IBM Spectrum Scale update for Samba

Published: 2023-03-07

Risk	Low
Patch available	YES
Number of vulnerabilities	2
CVE-ID	CVE-2022-3437 CVE-2022-1615
CWE-ID	CWE-122 CWE-330
Exploitation vector	Network
Public exploit	N/A
Vulnerable software Subscribe	IBM Spectrum Scale Client/Desktop applications / File managers, FTP clients
Vendor	IBM Corporation

Security Bulletin

This security bulletin contains information about 2 vulnerabilities.

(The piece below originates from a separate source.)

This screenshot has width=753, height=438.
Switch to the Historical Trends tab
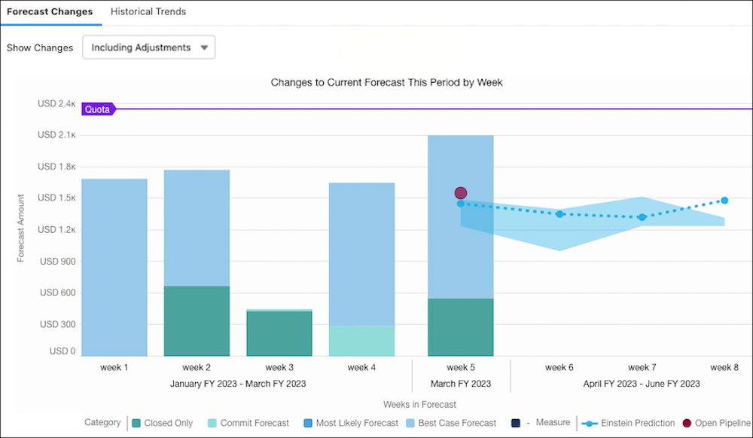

1) Heap-based buffer overflow

EUVDB-ID: #VU68701

Risk: Low

CVSSv3.1: 3.7 [CVSS:3.1/AV:N/AC:H/PR:L/UI:N/S:U/C:N/I:L/A:L/E:U/RL:O/RC:C]

CVE-ID: CVE-2022-3437

CWE-ID: CWE-122 - Heap-based Buffer Overflow

Exploit availability: No

Description

The vulnerability allows a remote user to perform a denial of service (DoS) attack.

The vulnerability exists due to a boundary error within the GSSAPI unwrap_des() and unwrap_des3() routines of Heimdal. A remote user can send specially crafted data to the application, trigger a heap-based buffer overflow and perform a denial of service (DoS) attack.

Mitigation

Install update from vendor's website.

Vulnerable software versions

IBM Spectrum Scale: 5.1.0.0 - 5.1.6.0

External links

http://www.ibm.com/support/pages/node/6960547

Q & A

Can this vulnerability be exploited remotely?

Yes. This vulnerability can be exploited by a remote authenticated user via the Internet.

Is there known malware, which exploits this vulnerability?

No. We are not aware of malware exploiting this vulnerability.

2) Use of insufficiently random values

EUVDB-ID: #VU67270

Risk: Low

CVSSv3.1: 3.1 [CVSS:3.1/AV:A/AC:L/PR:L/UI:N/S:U/C:L/I:N/A:N/E:U/RL:O/RC:C]

CVE-ID: CVE-2022-1615

CWE-ID: CWE-330 - Use of Insufficiently Random Values

Exploit availability: No

Description

The vulnerability allows a remote user to gain access to sensitive information.

The vulnerability exists due to usage of predictable random values within the GnuTLS gnutls_rnd() function. A remote user can decrypt sensitive information.